#### PROBLEM DETAILS
Return the records from the first line through the line containing "Screen dimensions: 504x383", and leave out the pictures.

⁂

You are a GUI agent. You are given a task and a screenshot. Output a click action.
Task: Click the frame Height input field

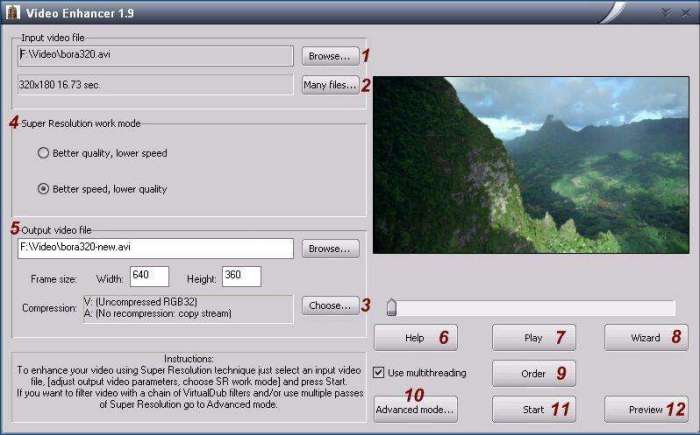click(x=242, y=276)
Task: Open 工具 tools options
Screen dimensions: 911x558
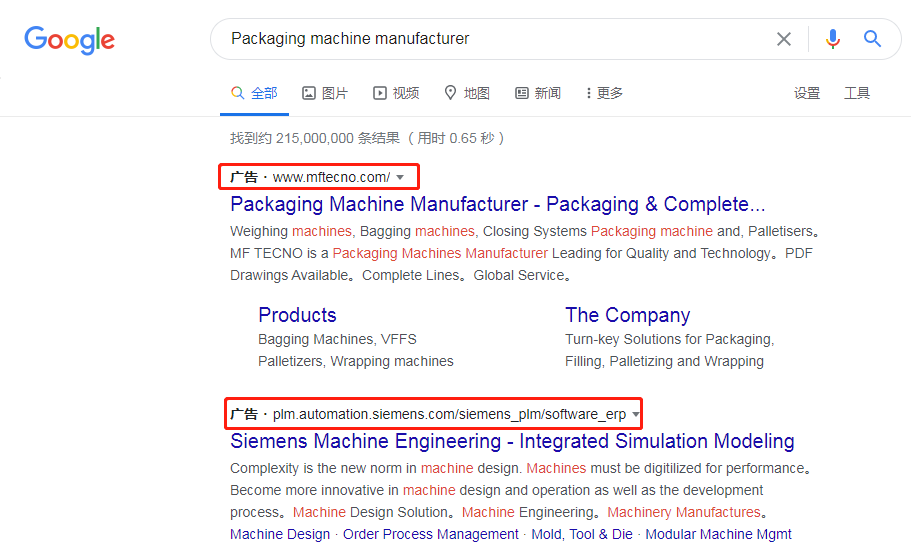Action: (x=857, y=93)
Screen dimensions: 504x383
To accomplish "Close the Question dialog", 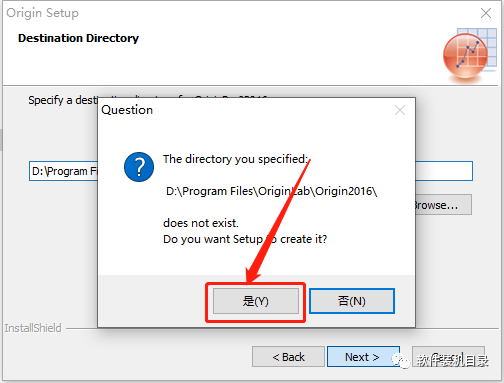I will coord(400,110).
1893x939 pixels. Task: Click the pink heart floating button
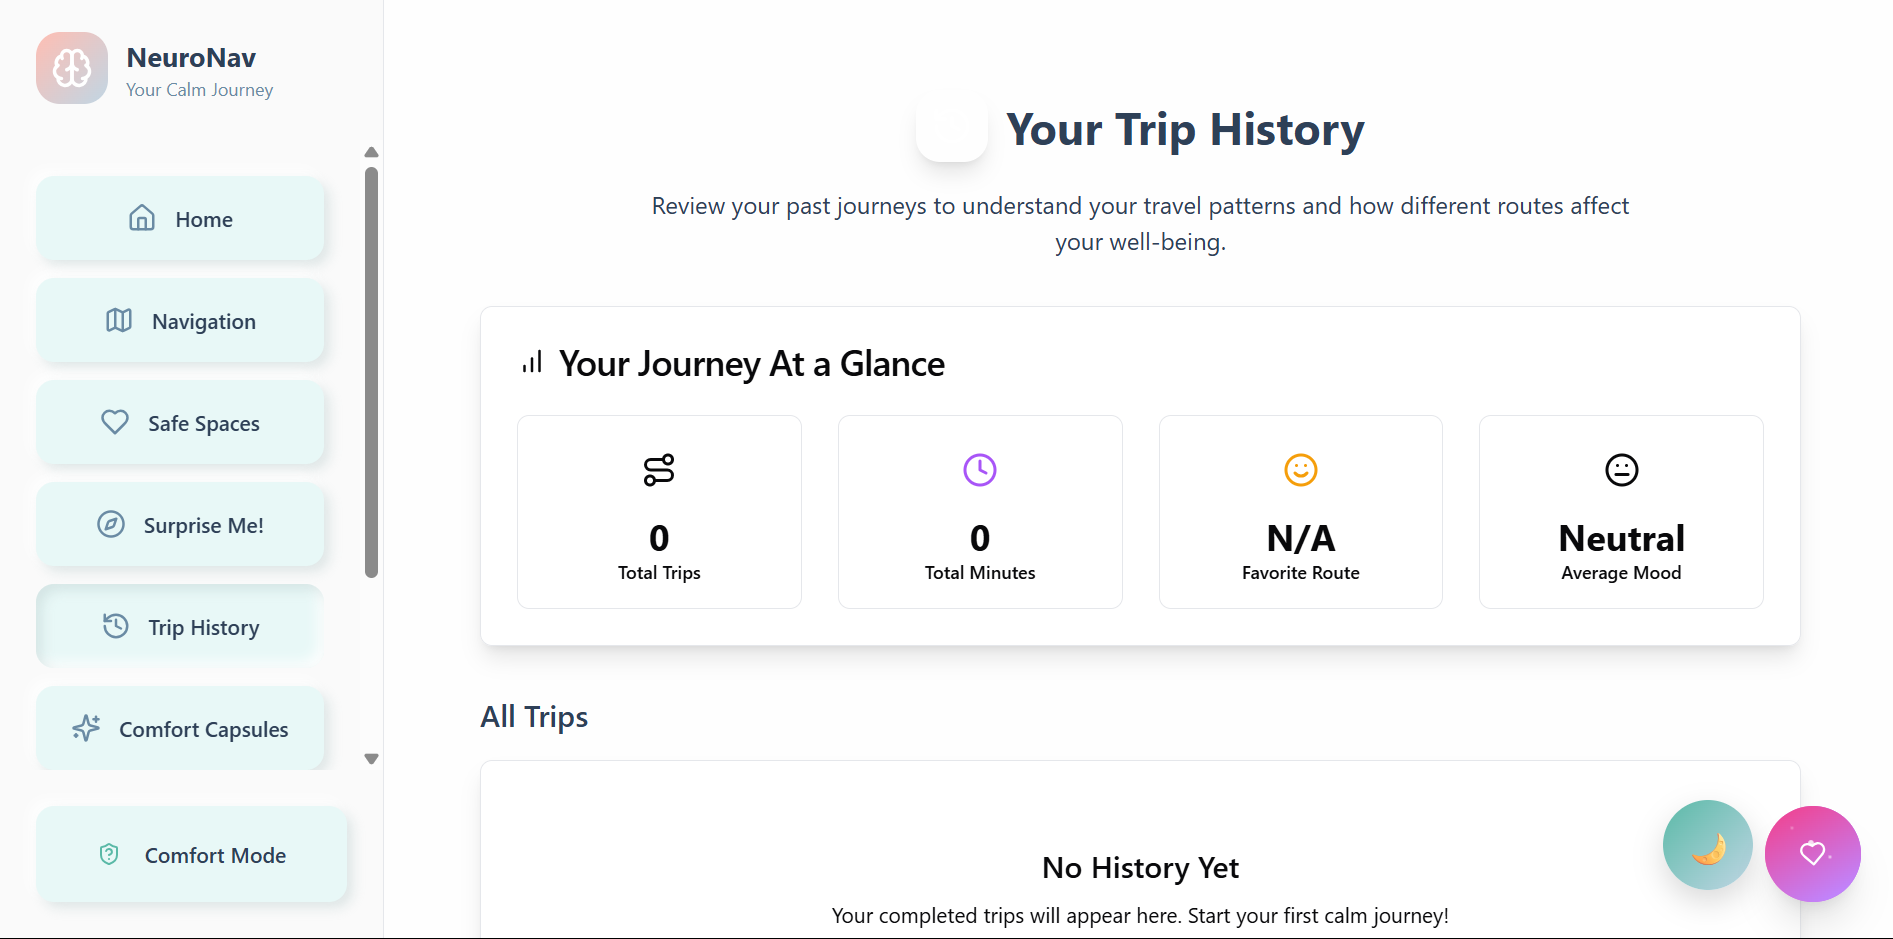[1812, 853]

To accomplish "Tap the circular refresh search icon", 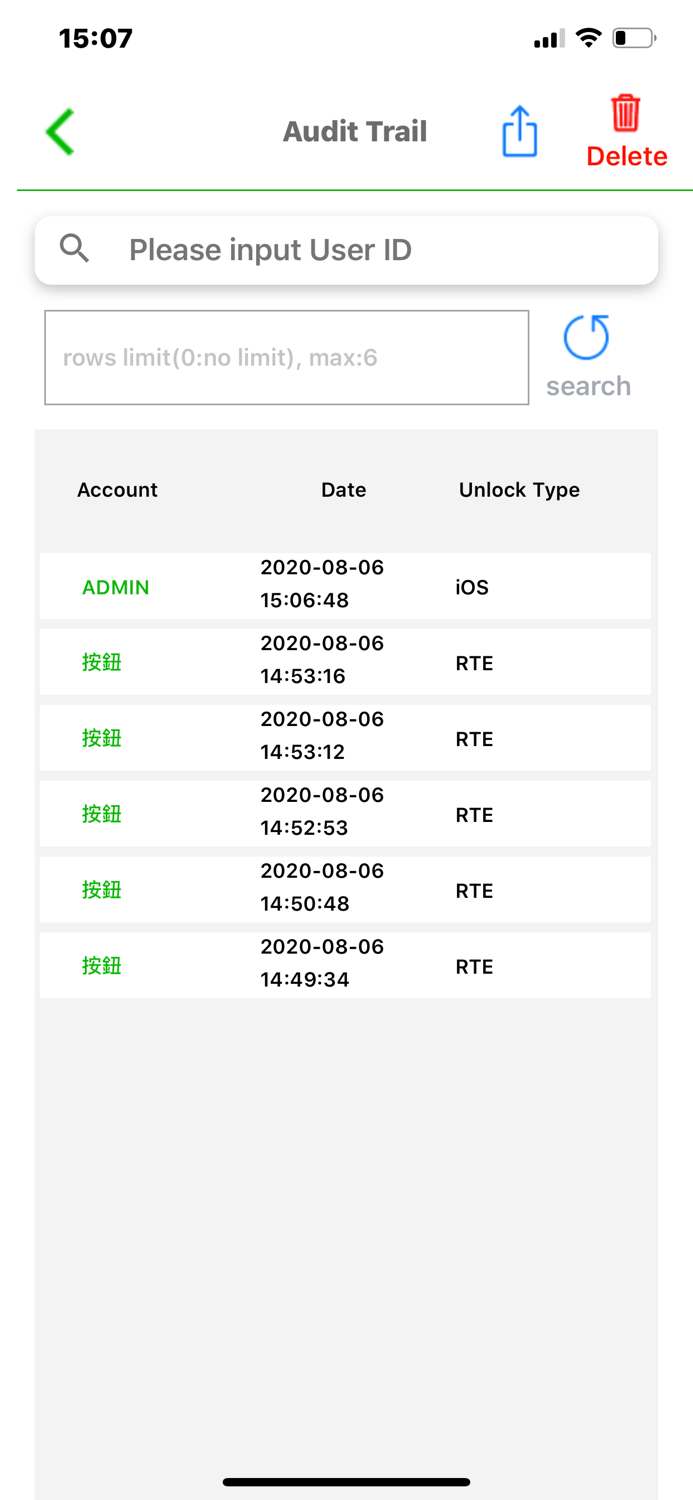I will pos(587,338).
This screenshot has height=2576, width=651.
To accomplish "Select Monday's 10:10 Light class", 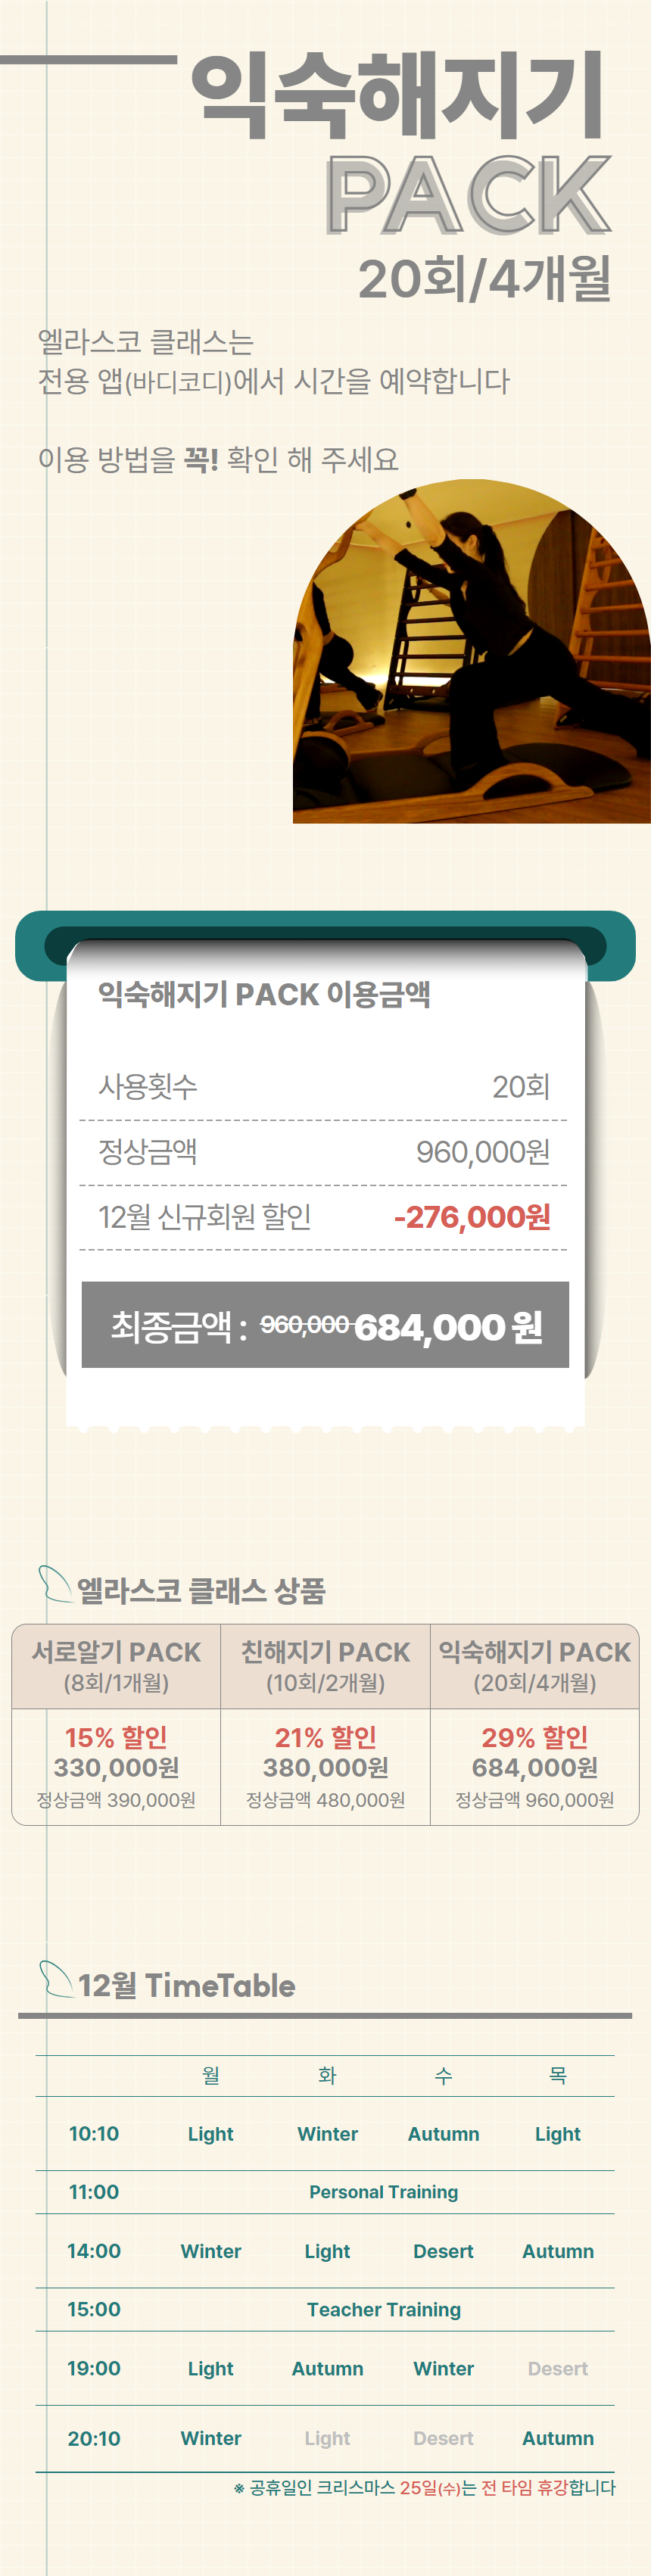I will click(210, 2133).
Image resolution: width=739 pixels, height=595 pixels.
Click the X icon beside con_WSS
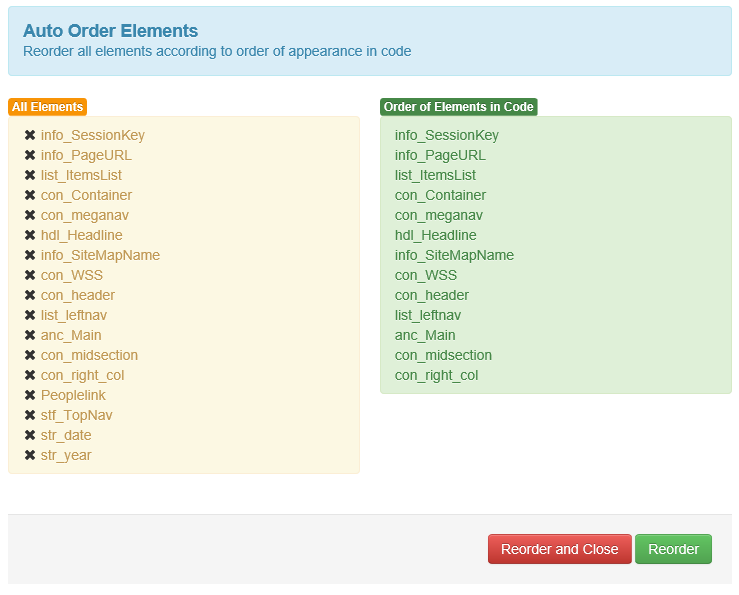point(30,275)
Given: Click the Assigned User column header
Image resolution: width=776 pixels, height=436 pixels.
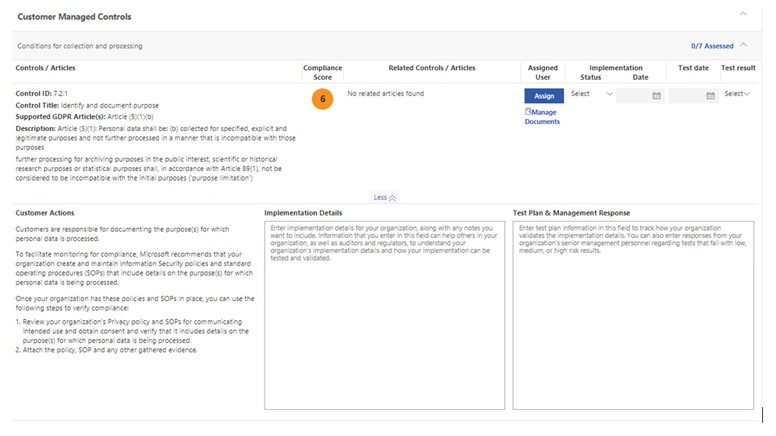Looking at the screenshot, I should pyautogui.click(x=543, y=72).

⁂

#### RESPONSE TO THIS EXERCISE
You are a GUI agent. You are given a task and a screenshot. Output a click action.
Task: Click the frame Height input field

click(x=242, y=276)
Task: Open 工具 tools options
Screen dimensions: 911x558
Action: (x=857, y=93)
Screen dimensions: 504x383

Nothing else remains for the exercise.